Arm has also released a statement noting that some of its Cortex and Neo-Cortex line of processors are also susceptible to a BHI attack. Arm has noted that mitigations depend on the user’s CPU and have published a whitepaper detailing what mitigation strategy to apply. The whitepaper has been linked to the statement released by Arm.
Straight-Line-Speculation
In related news security researchers at grsecurity have discovered a new attack method that targets vulnerabilities in AMD processors. In the report published by the researchers, the attack technique has been called straight-line-speculation.
The actual report is highly technical in nature. Fortunately, AMD also published a whitepaper explaining the attack method and how it can be mitigated.

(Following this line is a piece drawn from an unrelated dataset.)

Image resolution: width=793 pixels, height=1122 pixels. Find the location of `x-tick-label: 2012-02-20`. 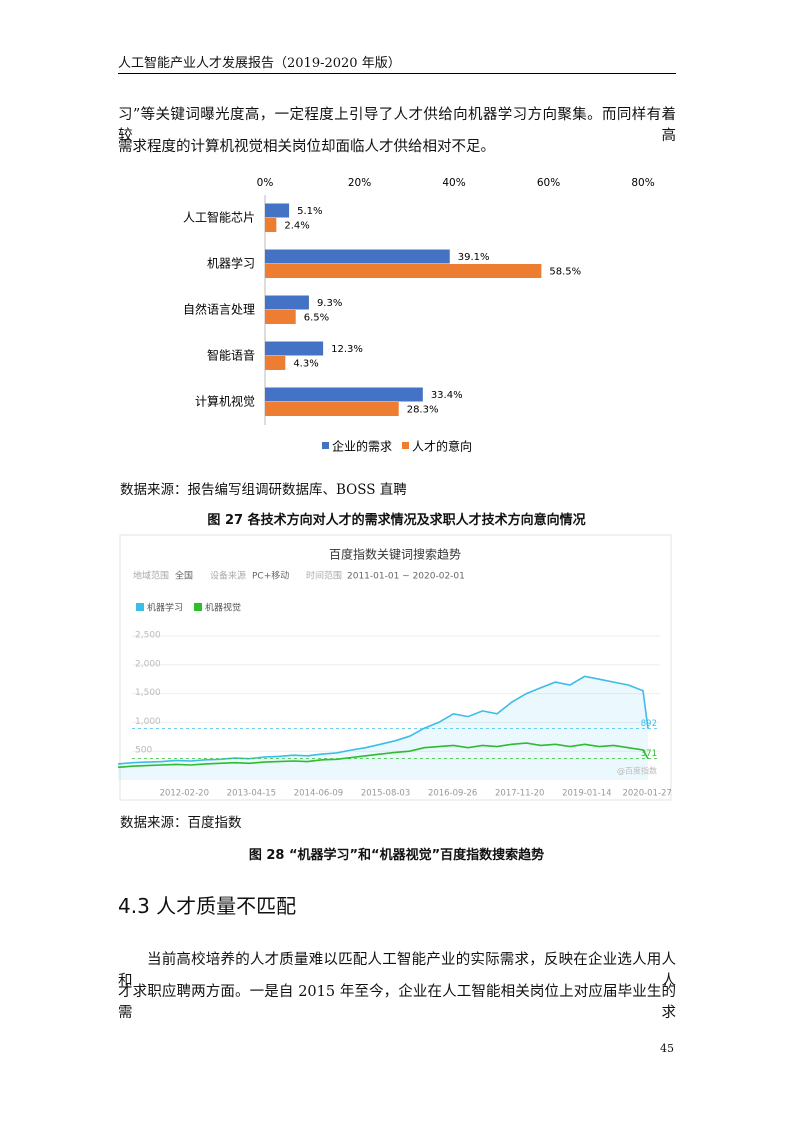

x-tick-label: 2012-02-20 is located at coordinates (184, 794).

The vulnerability stems from how modern CPUs process information under high workloads without impacting performance negatively. This is done via speculative execution which enables more efficient processing of data. Regarding how this process can be abused to carry out a malicious attack AMD notes,
“This speculative behavior is not limited to loads and can occur with speculative store instructions that can speculatively store information beyond the bounds check memory address. This data can then be speculated on by subsequent load instructions that happen to match the out of bounds address. This store variant adds the possibility of injecting attacker-controlled data into the speculative control flow leading to a potential increased
exposure to speculative gadgets.”
AMD further noted that there are another two software-related techniques that can be used to abuse the speculative execution processes.
All of which AMD has published mitigations for. It was discovered that the new attack method affects many AMD chips based on the Zen1 and Zen2 microarchitectures, including EPYC, Ryzen Threadripper, and Ryzen with integrated Radeon Graphics.
AMD has published a full list of affected processors and users are advised to follow the mitigation strategies published in the subsequent whitepaper. It is also important to note that AD has seen no active exploitations of the vulnerability in the wild and the vulnerability is regarded as medium in terms of severity.
While the flaws discussed in the article above are nowhere near as earth-shattering as Spectre and Meltdown, it does appear that chipmakers have learned from previous mistakes in handling discovered vulnerabilities in their hardware.
All three manufacturers involved not only quickly resolved the flaws discovered by third parties but also published vital information to consumers educating them as to the nature of the flaw and how to mitigate its exploitation.